Methods: The overall objective of the DEFENSE study is to compare 100 patients with invasive high-risk breast cancer enrolled on the I-SPY2 trial matched based upon age and tumor molecular profile (Mammaprint) to 100 patients with high-risk DCIS, defined as having at least two of the following characteristics: large (>5cm), high-grade, hormone receptor-negative status and/or HER2-positive status. Tumors obtained from each of these patients are divided into 22 sequential sections with regions of pathologic interest identified prior to undergoing whole exome DNA sequencing, SMART-3SEQ RNA sequencing, multiplex immunofluoresence (mIF) for immune cell infiltrates, and stromal profiling by IHC. Each profiling modality is performed by a different institution included in the MCL consortium (UCSF, UCD, UCSD, Stanford, and UVM). In order to evaluate the logistic and financial feasibility of our multi-institution protocol prior to expanding to our proposed full-scale study, we are conducting a pilot study of 11 high-risk DCIS specimens.

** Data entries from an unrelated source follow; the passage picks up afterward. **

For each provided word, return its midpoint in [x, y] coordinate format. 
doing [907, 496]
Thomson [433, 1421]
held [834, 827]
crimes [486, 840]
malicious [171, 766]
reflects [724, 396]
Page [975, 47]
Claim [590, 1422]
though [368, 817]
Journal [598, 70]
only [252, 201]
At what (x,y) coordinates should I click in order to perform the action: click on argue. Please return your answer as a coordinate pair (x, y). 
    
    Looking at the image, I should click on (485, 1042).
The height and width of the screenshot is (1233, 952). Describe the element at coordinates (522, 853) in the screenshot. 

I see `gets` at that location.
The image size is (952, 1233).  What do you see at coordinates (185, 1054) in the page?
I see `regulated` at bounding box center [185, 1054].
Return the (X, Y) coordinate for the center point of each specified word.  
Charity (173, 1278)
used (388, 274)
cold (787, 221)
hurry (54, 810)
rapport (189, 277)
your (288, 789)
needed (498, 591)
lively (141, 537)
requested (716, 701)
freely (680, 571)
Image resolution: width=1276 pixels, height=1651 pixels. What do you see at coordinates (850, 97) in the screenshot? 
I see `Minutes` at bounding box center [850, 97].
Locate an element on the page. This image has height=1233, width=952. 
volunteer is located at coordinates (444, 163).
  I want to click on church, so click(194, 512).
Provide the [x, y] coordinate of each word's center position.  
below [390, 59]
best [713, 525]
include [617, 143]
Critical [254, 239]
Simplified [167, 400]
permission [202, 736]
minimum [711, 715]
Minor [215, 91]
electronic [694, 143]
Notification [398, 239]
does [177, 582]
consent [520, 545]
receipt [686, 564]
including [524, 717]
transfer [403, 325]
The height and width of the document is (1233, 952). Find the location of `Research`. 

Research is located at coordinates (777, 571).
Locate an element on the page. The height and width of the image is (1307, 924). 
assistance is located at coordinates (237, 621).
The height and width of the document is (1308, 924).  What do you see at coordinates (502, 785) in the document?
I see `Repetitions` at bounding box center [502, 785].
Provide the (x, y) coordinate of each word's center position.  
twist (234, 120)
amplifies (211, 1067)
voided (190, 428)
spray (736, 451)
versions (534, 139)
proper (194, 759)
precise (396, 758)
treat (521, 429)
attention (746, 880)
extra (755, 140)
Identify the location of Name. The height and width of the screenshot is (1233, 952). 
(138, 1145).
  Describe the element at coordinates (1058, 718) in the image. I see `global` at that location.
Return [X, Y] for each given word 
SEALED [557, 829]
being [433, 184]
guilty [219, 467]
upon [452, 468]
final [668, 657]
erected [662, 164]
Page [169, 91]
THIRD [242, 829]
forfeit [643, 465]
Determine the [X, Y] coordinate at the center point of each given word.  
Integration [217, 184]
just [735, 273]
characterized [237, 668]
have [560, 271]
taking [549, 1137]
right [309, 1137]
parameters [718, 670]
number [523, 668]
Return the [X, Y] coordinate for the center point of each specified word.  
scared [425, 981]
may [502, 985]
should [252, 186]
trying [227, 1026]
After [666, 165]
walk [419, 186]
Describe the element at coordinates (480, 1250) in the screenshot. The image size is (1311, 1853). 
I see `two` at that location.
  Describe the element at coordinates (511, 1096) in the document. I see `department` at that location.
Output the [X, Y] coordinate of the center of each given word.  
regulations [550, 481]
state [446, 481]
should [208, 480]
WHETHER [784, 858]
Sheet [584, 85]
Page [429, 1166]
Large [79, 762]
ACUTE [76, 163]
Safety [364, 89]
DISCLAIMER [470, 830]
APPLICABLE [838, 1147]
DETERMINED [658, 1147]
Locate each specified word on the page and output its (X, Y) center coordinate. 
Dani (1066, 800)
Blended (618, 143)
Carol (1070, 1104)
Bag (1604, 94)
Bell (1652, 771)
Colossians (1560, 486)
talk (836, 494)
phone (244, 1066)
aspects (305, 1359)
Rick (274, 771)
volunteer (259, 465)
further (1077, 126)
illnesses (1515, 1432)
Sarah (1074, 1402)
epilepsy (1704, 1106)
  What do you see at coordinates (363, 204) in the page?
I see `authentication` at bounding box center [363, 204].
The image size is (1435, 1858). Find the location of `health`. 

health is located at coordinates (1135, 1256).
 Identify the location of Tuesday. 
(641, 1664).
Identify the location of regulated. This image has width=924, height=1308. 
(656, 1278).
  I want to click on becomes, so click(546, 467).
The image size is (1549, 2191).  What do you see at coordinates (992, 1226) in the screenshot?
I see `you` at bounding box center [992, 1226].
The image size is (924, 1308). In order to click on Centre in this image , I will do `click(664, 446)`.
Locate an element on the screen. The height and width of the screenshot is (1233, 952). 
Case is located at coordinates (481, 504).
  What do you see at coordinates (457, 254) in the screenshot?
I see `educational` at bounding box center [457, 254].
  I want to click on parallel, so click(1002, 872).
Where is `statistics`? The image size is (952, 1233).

Results: The 11 pilot specimens have been successfully sent and received by each institution. H&E images from the sectioned specimens have been uploaded to the NASA Jet Propulsion Lab (JPL) cloud-based platform and shared for pathologic annotation among institutions. mIF of the pilot cohort has been completed, but interpretation of associations between tumor subtype and immune cell infiltrate is limited by the small sample size. Whole exome DNA sequencing, SMART-3SEQ RNA sequencing, and stromal profiling of the pilot cohort are each ongoing. We anticipate being able to provide full results from each profiling modality performed from the pilot cohort, as well as results from an expanded cohort of 40 additional specimens, by December 2020.

Conclusions: We have successfully shown that a multi-institution collaboration can effectively share pathologic data and conduct data analyses using a variety of tumor profiling modalities. We anticipate that data from our expanded cohort will allow us to differentiate the underlying biology of high-risk DCIS from invasive breast cancer, identifying mechanistic opportunities for future intervention.

References:1 Narod SA et al (2015). Breast Cancer Mortality After a Diagnosis of Ductal Carcinoma in Situ. JAMAOncol. 1(7): 888-96.

Citation Format: Alexa Glencer, Olivier Harismendy, Alexander Borowsky, Hidetoshi Mori, Michael Campbell, Gillian Hirst, Janet Stein, Mark Evans, Prachi Ghule, Robert West, Laura J. Esserman. Elucidating the biology of high-risk ductal carcinoma in situ (DCIS) through genomics and immunohistochemical profiling of the tumor microenvironment: The DEFENSE study [abstract]. In: Proceedings of the 2020 San Antonio Breast Cancer Virtual Symposium; 2020 Dec 8-11; San Antonio, TX. Philadelphia (PA): AACR; Cancer Res 2021;81(4 Suppl):Abstract nr PS18-14.